Health

Coffee, tea may protect against head & neck cancer: Study

December 23, 2024

New Delhi, Dec 23

Consumption of coffee and tea can lower the risks of developing head and neck cancer, including cancers of the mouth and throat, claimed a study on Monday.

Head and neck cancer is the seventh most common cancer worldwide, and rates are rising in low- and middle-income countries.

The findings, based on an analysis of data from 14 studies, showed that compared with non-coffee-drinkers, individuals who drank more than 4 cups of caffeinated coffee daily had 17 per cent lower odds of having head and neck cancer overall. It also led to a 30 per cent lower risk of having cancer of the oral cavity, and 22 per cent lower odds of having throat cancer.

Drinking 3-4 cups of caffeinated coffee was linked with a 41 per cent lower risk of having hypopharyngeal cancer -- a type of cancer at the bottom of the throat), revealed the study published in the peer-reviewed CANCER journal.

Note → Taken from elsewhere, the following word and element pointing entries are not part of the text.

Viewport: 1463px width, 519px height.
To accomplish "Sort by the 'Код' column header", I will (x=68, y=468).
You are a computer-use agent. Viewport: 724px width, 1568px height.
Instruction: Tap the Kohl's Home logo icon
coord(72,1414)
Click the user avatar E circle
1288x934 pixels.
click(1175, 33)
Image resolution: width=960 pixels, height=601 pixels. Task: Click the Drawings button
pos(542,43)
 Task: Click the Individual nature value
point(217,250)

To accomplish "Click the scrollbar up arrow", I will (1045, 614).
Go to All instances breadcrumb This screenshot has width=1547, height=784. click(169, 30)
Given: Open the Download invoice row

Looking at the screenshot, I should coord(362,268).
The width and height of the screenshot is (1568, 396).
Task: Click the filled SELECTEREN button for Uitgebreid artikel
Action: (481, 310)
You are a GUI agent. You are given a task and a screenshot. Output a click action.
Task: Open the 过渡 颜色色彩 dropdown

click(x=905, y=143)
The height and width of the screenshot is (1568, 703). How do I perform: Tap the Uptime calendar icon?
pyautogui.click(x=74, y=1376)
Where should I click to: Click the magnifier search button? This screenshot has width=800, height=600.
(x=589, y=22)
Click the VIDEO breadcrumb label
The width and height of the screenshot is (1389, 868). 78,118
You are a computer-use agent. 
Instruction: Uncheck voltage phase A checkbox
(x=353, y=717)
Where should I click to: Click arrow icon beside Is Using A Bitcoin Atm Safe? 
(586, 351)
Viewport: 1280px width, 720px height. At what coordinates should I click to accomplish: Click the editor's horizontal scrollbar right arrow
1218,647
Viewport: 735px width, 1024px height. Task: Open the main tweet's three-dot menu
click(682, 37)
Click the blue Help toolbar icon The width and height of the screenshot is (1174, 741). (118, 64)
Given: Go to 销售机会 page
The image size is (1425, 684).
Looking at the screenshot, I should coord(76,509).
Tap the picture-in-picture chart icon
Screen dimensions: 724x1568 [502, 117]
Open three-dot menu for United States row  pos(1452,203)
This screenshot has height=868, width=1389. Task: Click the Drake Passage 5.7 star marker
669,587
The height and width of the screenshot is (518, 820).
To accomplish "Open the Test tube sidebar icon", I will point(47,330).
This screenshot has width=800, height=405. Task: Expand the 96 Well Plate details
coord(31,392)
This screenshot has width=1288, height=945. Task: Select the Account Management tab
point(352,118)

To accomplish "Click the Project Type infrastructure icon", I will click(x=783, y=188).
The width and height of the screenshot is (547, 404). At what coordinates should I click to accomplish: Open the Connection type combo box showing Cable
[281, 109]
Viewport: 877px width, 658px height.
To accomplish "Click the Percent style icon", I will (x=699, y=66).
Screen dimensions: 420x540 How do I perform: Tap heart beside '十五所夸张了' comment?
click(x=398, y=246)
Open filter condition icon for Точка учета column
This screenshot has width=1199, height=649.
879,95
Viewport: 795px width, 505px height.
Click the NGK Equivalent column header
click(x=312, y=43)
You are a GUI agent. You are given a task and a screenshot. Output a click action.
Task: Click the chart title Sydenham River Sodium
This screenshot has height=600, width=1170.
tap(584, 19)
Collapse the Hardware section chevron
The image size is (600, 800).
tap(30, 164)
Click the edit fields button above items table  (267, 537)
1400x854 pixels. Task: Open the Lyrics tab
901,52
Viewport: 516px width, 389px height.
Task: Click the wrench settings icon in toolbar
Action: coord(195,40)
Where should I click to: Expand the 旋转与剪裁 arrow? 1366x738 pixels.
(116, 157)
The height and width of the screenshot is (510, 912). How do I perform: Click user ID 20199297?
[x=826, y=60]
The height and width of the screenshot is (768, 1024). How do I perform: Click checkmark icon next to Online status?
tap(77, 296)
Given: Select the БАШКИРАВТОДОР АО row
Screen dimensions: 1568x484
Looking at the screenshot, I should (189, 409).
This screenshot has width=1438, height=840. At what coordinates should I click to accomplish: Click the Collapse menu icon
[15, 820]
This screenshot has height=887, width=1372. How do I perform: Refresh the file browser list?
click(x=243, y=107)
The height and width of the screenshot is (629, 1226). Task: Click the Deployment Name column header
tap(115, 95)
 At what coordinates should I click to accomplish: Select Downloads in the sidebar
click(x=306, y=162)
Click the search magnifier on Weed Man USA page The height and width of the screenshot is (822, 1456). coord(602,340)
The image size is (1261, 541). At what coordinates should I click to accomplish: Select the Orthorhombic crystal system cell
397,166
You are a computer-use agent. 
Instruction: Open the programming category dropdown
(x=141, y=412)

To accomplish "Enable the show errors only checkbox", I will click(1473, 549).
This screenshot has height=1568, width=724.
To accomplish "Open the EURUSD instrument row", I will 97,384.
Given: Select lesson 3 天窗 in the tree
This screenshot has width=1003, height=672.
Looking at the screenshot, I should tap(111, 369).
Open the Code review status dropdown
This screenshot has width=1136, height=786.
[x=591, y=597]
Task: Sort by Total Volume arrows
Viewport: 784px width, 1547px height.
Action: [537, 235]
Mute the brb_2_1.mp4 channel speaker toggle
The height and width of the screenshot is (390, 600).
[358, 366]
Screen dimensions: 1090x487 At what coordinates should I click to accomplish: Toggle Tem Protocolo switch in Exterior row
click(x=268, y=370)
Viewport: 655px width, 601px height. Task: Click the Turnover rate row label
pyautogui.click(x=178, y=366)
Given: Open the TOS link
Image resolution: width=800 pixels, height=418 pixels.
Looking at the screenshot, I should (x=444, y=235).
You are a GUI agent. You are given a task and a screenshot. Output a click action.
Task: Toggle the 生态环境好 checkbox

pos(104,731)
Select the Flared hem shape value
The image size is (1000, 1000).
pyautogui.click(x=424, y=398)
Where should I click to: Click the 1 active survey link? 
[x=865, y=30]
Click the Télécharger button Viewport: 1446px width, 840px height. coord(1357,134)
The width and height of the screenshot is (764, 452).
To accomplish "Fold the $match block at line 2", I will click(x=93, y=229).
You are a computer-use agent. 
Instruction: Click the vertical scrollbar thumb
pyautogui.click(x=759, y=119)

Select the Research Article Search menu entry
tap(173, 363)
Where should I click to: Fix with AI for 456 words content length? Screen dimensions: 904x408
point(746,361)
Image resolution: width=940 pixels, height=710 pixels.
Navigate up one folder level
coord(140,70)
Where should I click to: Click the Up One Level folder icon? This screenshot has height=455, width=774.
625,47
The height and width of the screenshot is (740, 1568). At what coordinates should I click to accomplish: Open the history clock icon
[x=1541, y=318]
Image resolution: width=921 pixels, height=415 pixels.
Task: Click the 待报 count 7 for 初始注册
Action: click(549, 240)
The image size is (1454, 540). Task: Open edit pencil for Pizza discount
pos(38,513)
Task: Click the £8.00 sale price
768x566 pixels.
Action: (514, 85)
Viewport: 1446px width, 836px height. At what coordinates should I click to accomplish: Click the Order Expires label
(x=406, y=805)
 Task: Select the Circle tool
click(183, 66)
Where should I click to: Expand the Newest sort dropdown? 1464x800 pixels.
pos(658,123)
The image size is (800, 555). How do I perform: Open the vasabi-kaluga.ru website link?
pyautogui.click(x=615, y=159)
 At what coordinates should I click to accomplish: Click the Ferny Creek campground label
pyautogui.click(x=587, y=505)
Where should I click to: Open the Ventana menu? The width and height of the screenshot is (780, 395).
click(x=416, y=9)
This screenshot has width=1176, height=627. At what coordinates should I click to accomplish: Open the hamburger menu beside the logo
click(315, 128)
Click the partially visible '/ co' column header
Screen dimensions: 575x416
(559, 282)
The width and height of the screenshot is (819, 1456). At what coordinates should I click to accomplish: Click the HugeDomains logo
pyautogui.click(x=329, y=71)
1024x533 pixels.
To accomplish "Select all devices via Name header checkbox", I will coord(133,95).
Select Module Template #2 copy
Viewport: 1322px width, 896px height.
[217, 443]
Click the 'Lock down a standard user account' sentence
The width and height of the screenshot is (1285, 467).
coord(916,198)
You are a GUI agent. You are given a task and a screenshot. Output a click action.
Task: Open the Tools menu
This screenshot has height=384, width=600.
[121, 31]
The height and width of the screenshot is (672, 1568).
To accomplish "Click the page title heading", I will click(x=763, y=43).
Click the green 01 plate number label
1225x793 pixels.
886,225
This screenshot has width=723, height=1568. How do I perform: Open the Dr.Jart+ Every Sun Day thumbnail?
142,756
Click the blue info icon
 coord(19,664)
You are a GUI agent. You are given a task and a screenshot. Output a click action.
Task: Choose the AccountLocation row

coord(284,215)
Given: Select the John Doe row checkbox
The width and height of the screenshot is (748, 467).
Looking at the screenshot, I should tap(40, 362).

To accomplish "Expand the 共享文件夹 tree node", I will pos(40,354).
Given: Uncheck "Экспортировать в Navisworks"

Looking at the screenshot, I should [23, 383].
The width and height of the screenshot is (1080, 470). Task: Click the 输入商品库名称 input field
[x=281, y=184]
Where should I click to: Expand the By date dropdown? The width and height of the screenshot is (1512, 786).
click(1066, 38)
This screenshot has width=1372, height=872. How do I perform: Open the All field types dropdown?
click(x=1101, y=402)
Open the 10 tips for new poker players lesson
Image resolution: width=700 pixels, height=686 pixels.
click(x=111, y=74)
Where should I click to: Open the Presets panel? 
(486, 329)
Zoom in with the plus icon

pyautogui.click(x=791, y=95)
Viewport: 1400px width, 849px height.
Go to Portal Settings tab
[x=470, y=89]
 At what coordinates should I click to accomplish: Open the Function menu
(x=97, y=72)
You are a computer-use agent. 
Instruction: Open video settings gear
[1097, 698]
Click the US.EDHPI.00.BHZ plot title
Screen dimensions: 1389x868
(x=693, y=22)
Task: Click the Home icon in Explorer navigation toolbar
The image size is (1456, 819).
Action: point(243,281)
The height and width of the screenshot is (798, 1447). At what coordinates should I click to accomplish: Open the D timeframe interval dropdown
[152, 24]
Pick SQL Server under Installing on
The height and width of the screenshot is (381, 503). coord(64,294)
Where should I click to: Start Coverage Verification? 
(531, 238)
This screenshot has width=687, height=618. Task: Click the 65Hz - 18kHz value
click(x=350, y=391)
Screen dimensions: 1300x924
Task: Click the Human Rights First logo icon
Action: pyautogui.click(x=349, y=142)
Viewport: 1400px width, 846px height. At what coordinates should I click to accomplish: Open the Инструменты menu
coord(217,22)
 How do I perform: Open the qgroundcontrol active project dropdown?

“While there has been prior research on coffee and tea consumption and reduced risk of cancer, this study highlighted their varying effects with different sub-sites of head and neck cancer, including the observation that even decaffeinated coffee had some positive impact,” said senior author Yuan-Chin Amy Lee, from Huntsman Cancer Institute and the University of Utah School of Medicine.